» **Exercise prompt**
Copy the lines below exactly, starting at the one with "This screenshot has height=805, width=1024." and ending at the one with "1000x1000 pixels.", and leave out any picture.

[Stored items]
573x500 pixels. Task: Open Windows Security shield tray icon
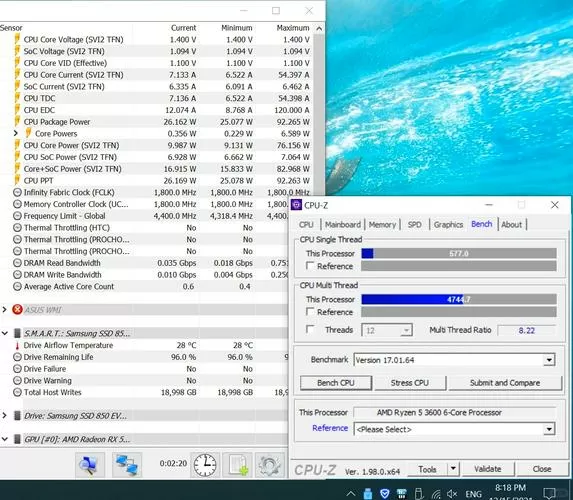[x=384, y=494]
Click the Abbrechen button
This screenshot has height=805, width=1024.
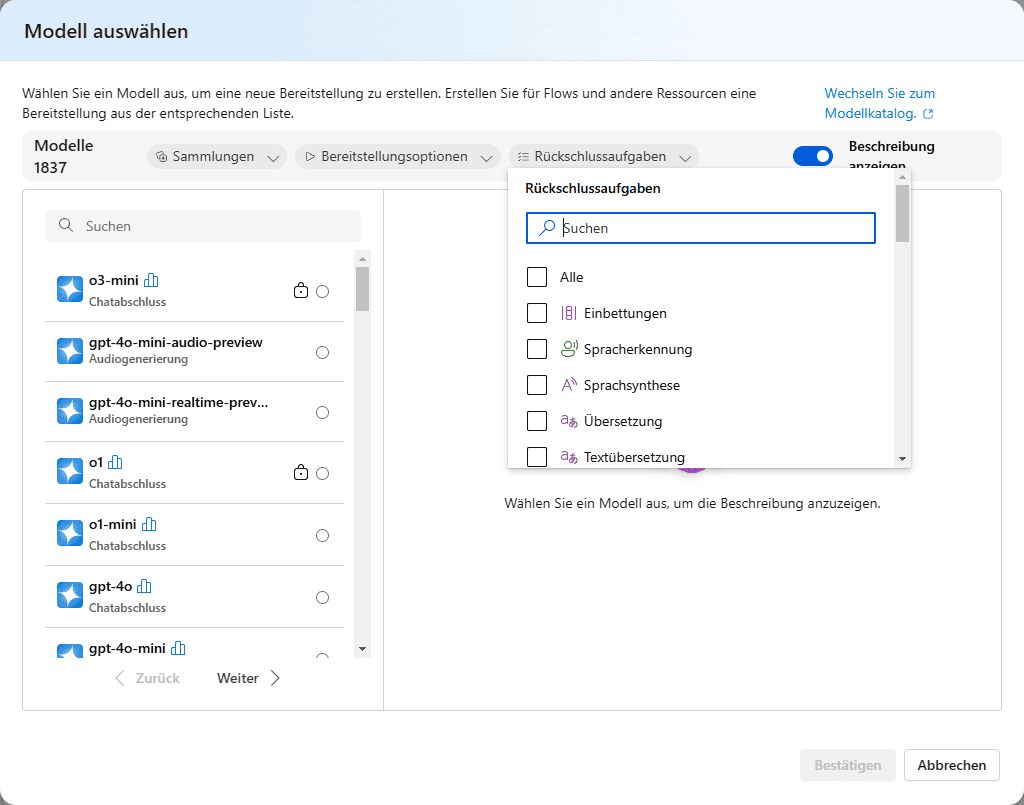point(951,764)
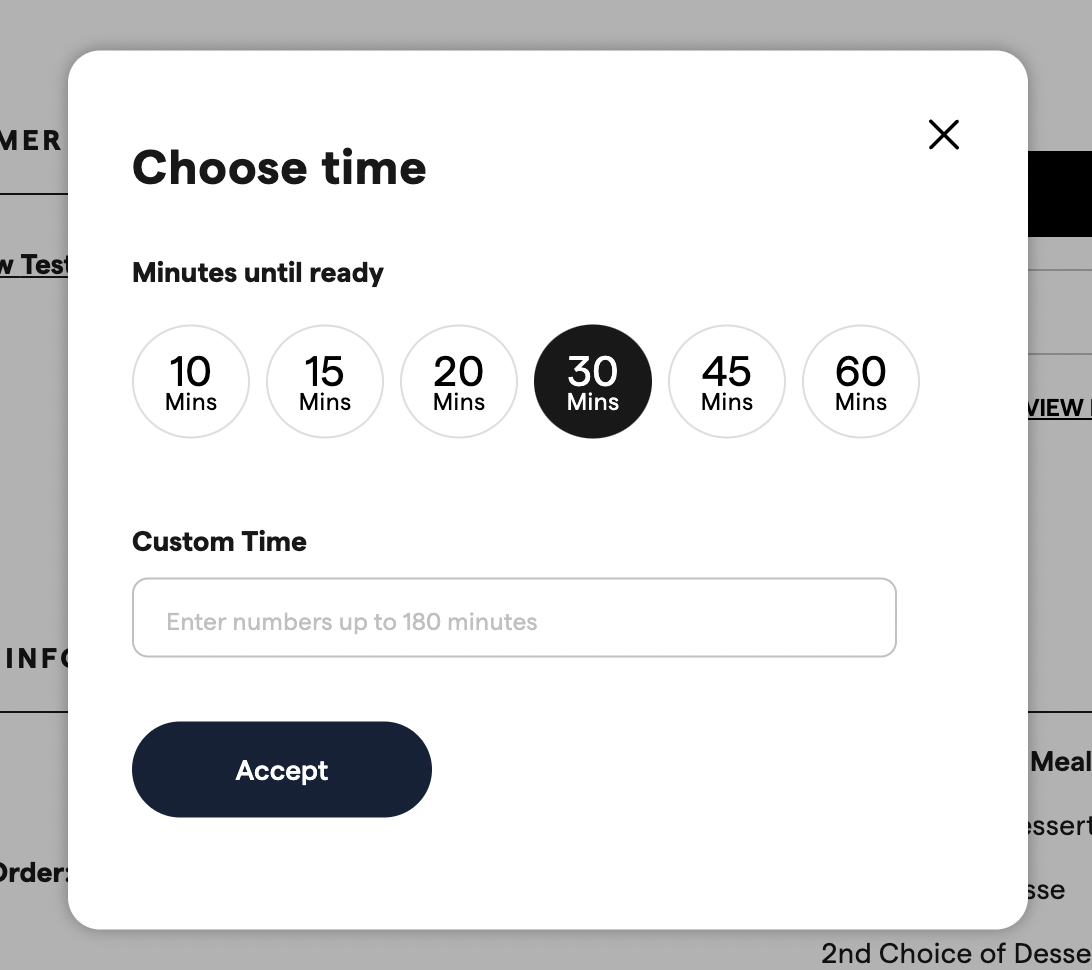Select the 15 Mins time option
This screenshot has width=1092, height=970.
[324, 381]
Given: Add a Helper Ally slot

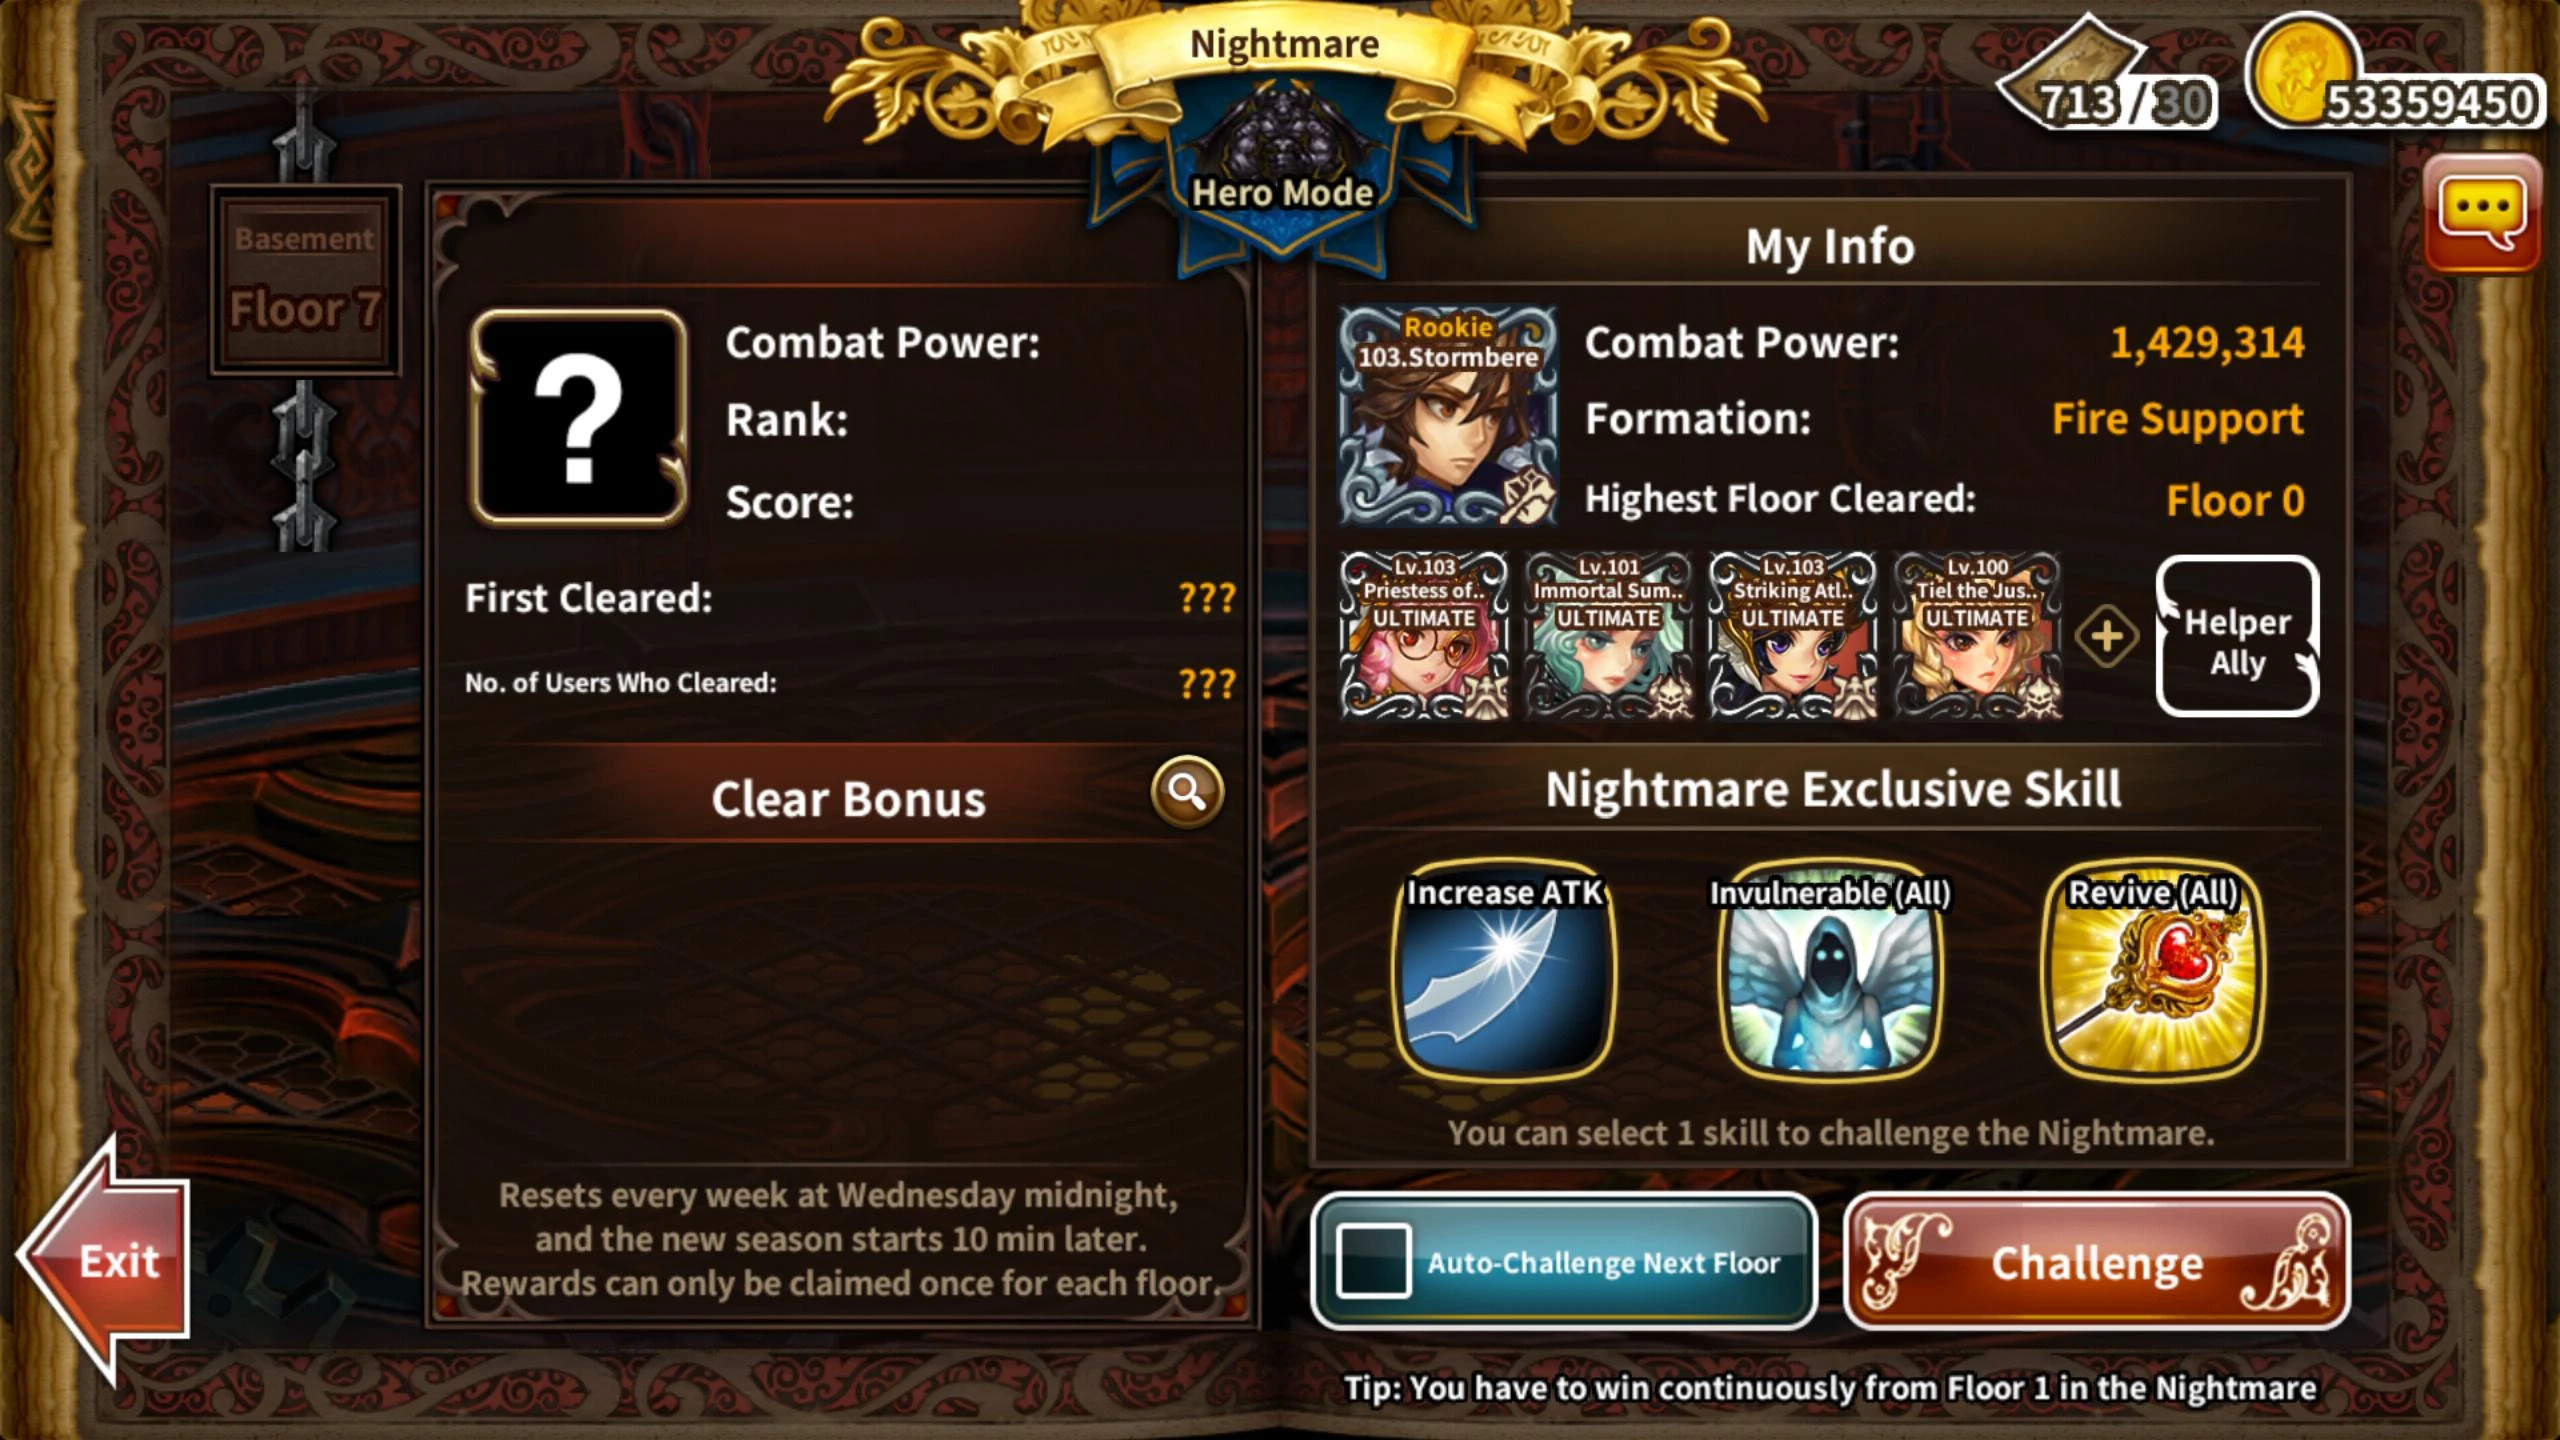Looking at the screenshot, I should coord(2237,636).
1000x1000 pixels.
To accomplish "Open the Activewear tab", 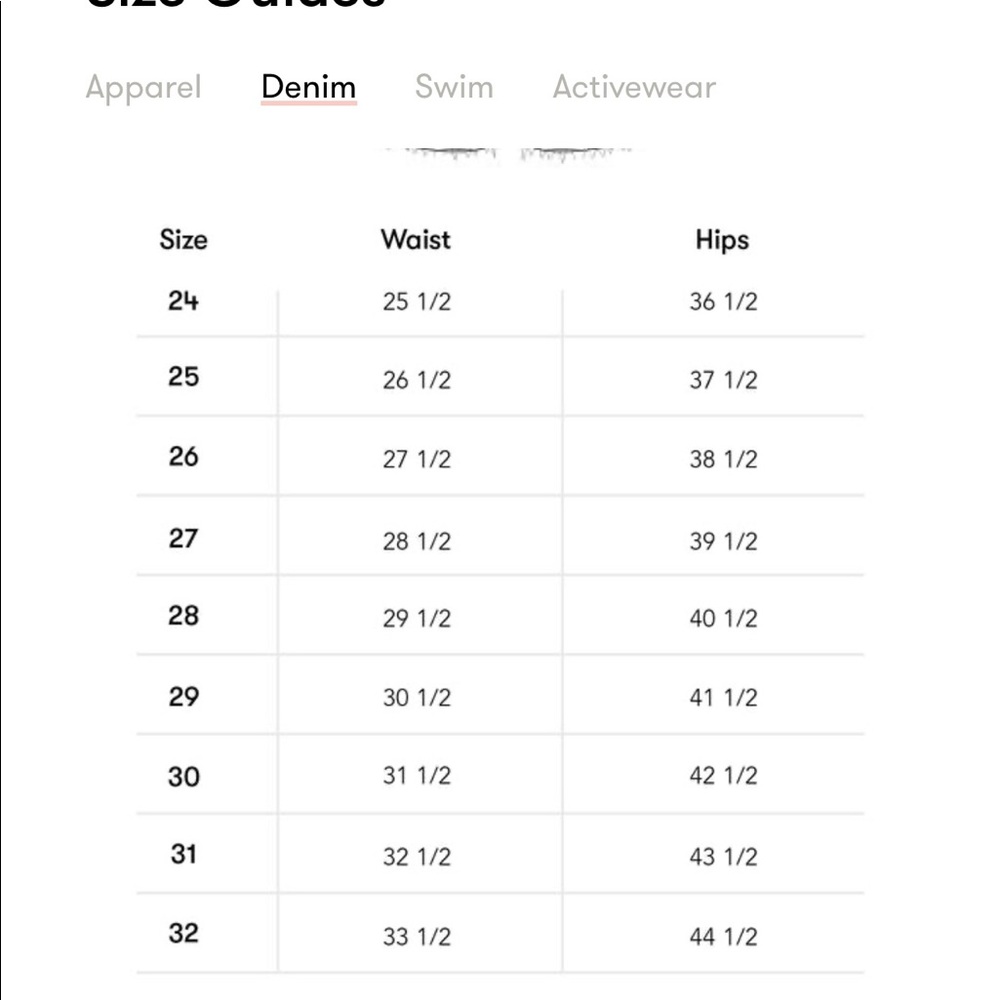I will [x=634, y=87].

» **Response area**
This screenshot has height=805, width=1024.
point(951,764)
Select the 15 Mins time option
This screenshot has width=1092, height=970.
[324, 381]
Given: Add a Helper Ally slot

Looking at the screenshot, I should coord(2237,636).
1000x1000 pixels.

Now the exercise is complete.